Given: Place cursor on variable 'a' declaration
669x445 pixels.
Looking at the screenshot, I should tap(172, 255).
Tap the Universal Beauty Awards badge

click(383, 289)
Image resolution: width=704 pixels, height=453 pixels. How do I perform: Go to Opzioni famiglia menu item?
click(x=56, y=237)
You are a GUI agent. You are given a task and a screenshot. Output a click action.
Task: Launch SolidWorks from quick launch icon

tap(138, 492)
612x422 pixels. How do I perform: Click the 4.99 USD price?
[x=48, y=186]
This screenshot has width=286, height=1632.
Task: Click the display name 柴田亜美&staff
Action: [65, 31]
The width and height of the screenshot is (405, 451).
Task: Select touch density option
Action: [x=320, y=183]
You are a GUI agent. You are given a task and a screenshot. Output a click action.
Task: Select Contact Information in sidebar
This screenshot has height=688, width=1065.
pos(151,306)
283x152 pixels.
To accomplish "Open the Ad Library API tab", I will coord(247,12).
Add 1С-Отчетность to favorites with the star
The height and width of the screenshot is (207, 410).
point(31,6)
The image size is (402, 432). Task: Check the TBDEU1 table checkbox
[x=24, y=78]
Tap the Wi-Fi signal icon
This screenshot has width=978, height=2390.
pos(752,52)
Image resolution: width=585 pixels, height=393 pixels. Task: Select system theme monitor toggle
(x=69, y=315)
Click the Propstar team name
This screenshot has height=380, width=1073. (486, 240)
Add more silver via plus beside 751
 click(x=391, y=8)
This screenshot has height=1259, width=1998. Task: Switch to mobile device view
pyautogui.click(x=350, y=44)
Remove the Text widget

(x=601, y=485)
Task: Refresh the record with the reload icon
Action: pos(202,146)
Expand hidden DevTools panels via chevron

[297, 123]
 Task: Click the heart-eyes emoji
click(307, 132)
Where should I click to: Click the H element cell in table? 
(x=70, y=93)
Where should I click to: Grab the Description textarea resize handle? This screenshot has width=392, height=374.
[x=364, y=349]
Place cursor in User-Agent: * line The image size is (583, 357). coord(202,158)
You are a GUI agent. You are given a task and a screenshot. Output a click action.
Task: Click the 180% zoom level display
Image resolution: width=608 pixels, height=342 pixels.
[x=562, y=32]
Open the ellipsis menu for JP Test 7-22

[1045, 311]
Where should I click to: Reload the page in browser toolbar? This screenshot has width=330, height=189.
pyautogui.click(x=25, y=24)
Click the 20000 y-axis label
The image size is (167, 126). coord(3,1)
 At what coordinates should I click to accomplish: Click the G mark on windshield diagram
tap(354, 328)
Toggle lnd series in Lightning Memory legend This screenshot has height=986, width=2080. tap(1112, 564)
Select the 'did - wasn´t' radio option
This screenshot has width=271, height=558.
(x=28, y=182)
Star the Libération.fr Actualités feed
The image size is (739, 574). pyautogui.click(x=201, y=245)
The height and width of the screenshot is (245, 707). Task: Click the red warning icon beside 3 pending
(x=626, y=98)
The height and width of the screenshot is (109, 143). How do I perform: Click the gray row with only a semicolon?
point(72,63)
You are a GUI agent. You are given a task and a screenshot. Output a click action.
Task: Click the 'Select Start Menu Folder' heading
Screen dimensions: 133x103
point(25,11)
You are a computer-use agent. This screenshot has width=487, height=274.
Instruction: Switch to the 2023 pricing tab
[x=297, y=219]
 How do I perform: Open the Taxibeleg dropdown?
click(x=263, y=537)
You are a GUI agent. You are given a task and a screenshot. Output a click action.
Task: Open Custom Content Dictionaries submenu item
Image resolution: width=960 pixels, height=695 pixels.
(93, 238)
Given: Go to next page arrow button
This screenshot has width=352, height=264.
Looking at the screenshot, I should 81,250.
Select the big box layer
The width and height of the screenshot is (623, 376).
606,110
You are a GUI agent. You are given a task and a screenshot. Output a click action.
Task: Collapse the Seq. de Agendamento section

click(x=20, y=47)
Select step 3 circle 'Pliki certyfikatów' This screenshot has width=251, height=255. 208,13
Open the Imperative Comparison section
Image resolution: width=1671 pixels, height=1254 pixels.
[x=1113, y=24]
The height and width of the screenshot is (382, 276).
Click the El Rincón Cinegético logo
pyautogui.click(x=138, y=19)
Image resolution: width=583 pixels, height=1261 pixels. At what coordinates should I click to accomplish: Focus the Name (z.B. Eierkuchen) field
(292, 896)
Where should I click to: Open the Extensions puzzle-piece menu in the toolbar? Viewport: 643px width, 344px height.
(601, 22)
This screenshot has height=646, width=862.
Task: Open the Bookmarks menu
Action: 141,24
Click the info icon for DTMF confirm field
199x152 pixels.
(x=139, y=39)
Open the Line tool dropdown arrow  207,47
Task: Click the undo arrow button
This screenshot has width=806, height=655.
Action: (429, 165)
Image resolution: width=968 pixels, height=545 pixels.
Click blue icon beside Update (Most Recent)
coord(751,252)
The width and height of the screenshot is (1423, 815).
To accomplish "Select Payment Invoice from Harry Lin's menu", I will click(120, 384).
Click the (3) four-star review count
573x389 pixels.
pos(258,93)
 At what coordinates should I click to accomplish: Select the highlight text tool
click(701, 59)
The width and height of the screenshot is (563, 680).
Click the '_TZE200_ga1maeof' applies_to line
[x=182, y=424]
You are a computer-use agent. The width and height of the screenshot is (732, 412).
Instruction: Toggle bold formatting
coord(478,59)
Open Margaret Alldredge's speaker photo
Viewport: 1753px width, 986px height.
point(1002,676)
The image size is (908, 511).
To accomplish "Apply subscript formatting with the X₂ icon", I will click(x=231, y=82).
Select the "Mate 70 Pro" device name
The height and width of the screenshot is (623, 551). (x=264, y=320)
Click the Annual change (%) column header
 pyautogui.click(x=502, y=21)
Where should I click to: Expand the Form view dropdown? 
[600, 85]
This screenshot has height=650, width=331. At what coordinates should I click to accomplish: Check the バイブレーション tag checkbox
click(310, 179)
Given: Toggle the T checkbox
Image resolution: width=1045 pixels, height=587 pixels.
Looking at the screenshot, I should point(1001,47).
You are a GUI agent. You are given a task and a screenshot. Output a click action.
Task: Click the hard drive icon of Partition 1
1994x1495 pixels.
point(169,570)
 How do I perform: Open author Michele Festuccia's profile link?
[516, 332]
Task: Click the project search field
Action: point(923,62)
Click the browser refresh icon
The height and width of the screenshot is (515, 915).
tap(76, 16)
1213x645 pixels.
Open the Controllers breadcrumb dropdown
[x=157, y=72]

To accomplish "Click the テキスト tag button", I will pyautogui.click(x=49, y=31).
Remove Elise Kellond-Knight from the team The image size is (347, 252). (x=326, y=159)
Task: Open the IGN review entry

▶ [Problem]:
Switch every occurrence of "GUI agent" in the data above to "interface agent" and give all lines again with nothing else changed.

▶ [Exercise response]:
Given: Place cursor on variable 'a' declaration
669x445 pixels.
Looking at the screenshot, I should tap(172, 255).
Tap the Universal Beauty Awards badge

click(383, 289)
Image resolution: width=704 pixels, height=453 pixels. How do I perform: Go to Opzioni famiglia menu item?
click(x=56, y=237)
You are a interface agent. You are given a task and a screenshot. Output a click action.
Task: Launch SolidWorks from quick launch icon

tap(138, 492)
612x422 pixels. How do I perform: Click the 4.99 USD price?
[x=48, y=186]
This screenshot has width=286, height=1632.
Task: Click the display name 柴田亜美&staff
Action: [65, 31]
The width and height of the screenshot is (405, 451).
Task: Select touch density option
Action: [x=320, y=183]
You are a interface agent. You are given a task and a screenshot. Output a click action.
Task: Select Contact Information in sidebar
This screenshot has height=688, width=1065.
pos(151,306)
283x152 pixels.
To accomplish "Open the Ad Library API tab", I will coord(247,12).
Add 1С-Отчетность to favorites with the star
The height and width of the screenshot is (207, 410).
point(31,6)
The image size is (402, 432). Task: Check the TBDEU1 table checkbox
[x=24, y=78]
Tap the Wi-Fi signal icon
This screenshot has width=978, height=2390.
pos(752,52)
Image resolution: width=585 pixels, height=393 pixels. Task: Select system theme monitor toggle
(x=69, y=315)
Click the Propstar team name
This screenshot has height=380, width=1073. (486, 240)
Add more silver via plus beside 751
 click(x=391, y=8)
This screenshot has height=1259, width=1998. Task: Switch to mobile device view
pyautogui.click(x=350, y=44)
Remove the Text widget

(x=601, y=485)
Task: Refresh the record with the reload icon
Action: pos(202,146)
Expand hidden DevTools panels via chevron

[297, 123]
 Task: Click the heart-eyes emoji
click(307, 132)
Where should I click to: Click the H element cell in table? 
(x=70, y=93)
Where should I click to: Grab the Description textarea resize handle? This screenshot has width=392, height=374.
[x=364, y=349]
Place cursor in User-Agent: * line The image size is (583, 357). coord(202,158)
You are a interface agent. You are given a task and a screenshot. Output a click action.
Task: Click the 180% zoom level display
Image resolution: width=608 pixels, height=342 pixels.
[x=562, y=32]
Open the ellipsis menu for JP Test 7-22

[1045, 311]
Where should I click to: Reload the page in browser toolbar? This screenshot has width=330, height=189.
pyautogui.click(x=25, y=24)
Click the 20000 y-axis label
The image size is (167, 126). coord(3,1)
 At what coordinates should I click to accomplish: Click the G mark on windshield diagram
tap(354, 328)
Toggle lnd series in Lightning Memory legend This screenshot has height=986, width=2080. tap(1112, 564)
Select the 'did - wasn´t' radio option
This screenshot has width=271, height=558.
(x=28, y=182)
Star the Libération.fr Actualités feed
The image size is (739, 574). pyautogui.click(x=201, y=245)
The height and width of the screenshot is (245, 707). Task: Click the red warning icon beside 3 pending
(x=626, y=98)
The height and width of the screenshot is (109, 143). How do I perform: Click the gray row with only a semicolon?
point(72,63)
You are a interface agent. You are given a task and a screenshot. Output a click action.
Task: Click the 'Select Start Menu Folder' heading
Screen dimensions: 133x103
point(25,11)
You are a computer-use agent. This screenshot has width=487, height=274.
Instruction: Switch to the 2023 pricing tab
[x=297, y=219]
 How do I perform: Open the Taxibeleg dropdown?
click(x=263, y=537)
You are a interface agent. You are given a task and a screenshot. Output a click action.
Task: Open Custom Content Dictionaries submenu item
Image resolution: width=960 pixels, height=695 pixels.
(93, 238)
Given: Go to next page arrow button
This screenshot has width=352, height=264.
Looking at the screenshot, I should 81,250.
Select the big box layer
The width and height of the screenshot is (623, 376).
606,110
You are a interface agent. You are given a task and a screenshot. Output a click action.
Task: Collapse the Seq. de Agendamento section

click(x=20, y=47)
Select step 3 circle 'Pliki certyfikatów' This screenshot has width=251, height=255. 208,13
Open the Imperative Comparison section
Image resolution: width=1671 pixels, height=1254 pixels.
[x=1113, y=24]
The height and width of the screenshot is (382, 276).
Click the El Rincón Cinegético logo
pyautogui.click(x=138, y=19)
Image resolution: width=583 pixels, height=1261 pixels. At what coordinates should I click to accomplish: Focus the Name (z.B. Eierkuchen) field
(292, 896)
Where should I click to: Open the Extensions puzzle-piece menu in the toolbar? Viewport: 643px width, 344px height.
(601, 22)
This screenshot has height=646, width=862.
Task: Open the Bookmarks menu
Action: 141,24
Click the info icon for DTMF confirm field
199x152 pixels.
(x=139, y=39)
Open the Line tool dropdown arrow  207,47
Task: Click the undo arrow button
This screenshot has width=806, height=655.
Action: (429, 165)
Image resolution: width=968 pixels, height=545 pixels.
Click blue icon beside Update (Most Recent)
coord(751,252)
The width and height of the screenshot is (1423, 815).
To accomplish "Select Payment Invoice from Harry Lin's menu", I will click(120, 384).
Click the (3) four-star review count
573x389 pixels.
pos(258,93)
 At what coordinates should I click to accomplish: Select the highlight text tool
click(701, 59)
The width and height of the screenshot is (563, 680).
Click the '_TZE200_ga1maeof' applies_to line
[x=182, y=424]
You are a computer-use agent. The width and height of the screenshot is (732, 412).
Instruction: Toggle bold formatting
coord(478,59)
Open Margaret Alldredge's speaker photo
Viewport: 1753px width, 986px height.
point(1002,676)
The image size is (908, 511).
To accomplish "Apply subscript formatting with the X₂ icon", I will click(x=231, y=82).
Select the "Mate 70 Pro" device name
The height and width of the screenshot is (623, 551). (x=264, y=320)
Click the Annual change (%) column header
 pyautogui.click(x=502, y=21)
Where should I click to: Expand the Form view dropdown? 
[600, 85]
This screenshot has height=650, width=331. At what coordinates should I click to accomplish: Check the バイブレーション tag checkbox
click(310, 179)
Given: Toggle the T checkbox
Image resolution: width=1045 pixels, height=587 pixels.
Looking at the screenshot, I should point(1001,47).
You are a interface agent. You are given a task and a screenshot. Output a click action.
Task: Click the hard drive icon of Partition 1
1994x1495 pixels.
point(169,570)
 How do I perform: Open author Michele Festuccia's profile link?
[516, 332]
Task: Click the project search field
Action: point(923,62)
Click the browser refresh icon
The height and width of the screenshot is (515, 915).
tap(76, 16)
1213x645 pixels.
Open the Controllers breadcrumb dropdown
[x=157, y=72]

To accomplish "Click the テキスト tag button", I will pyautogui.click(x=49, y=31).
Remove Elise Kellond-Knight from the team The image size is (347, 252). (x=326, y=159)
Task: Open the IGN review entry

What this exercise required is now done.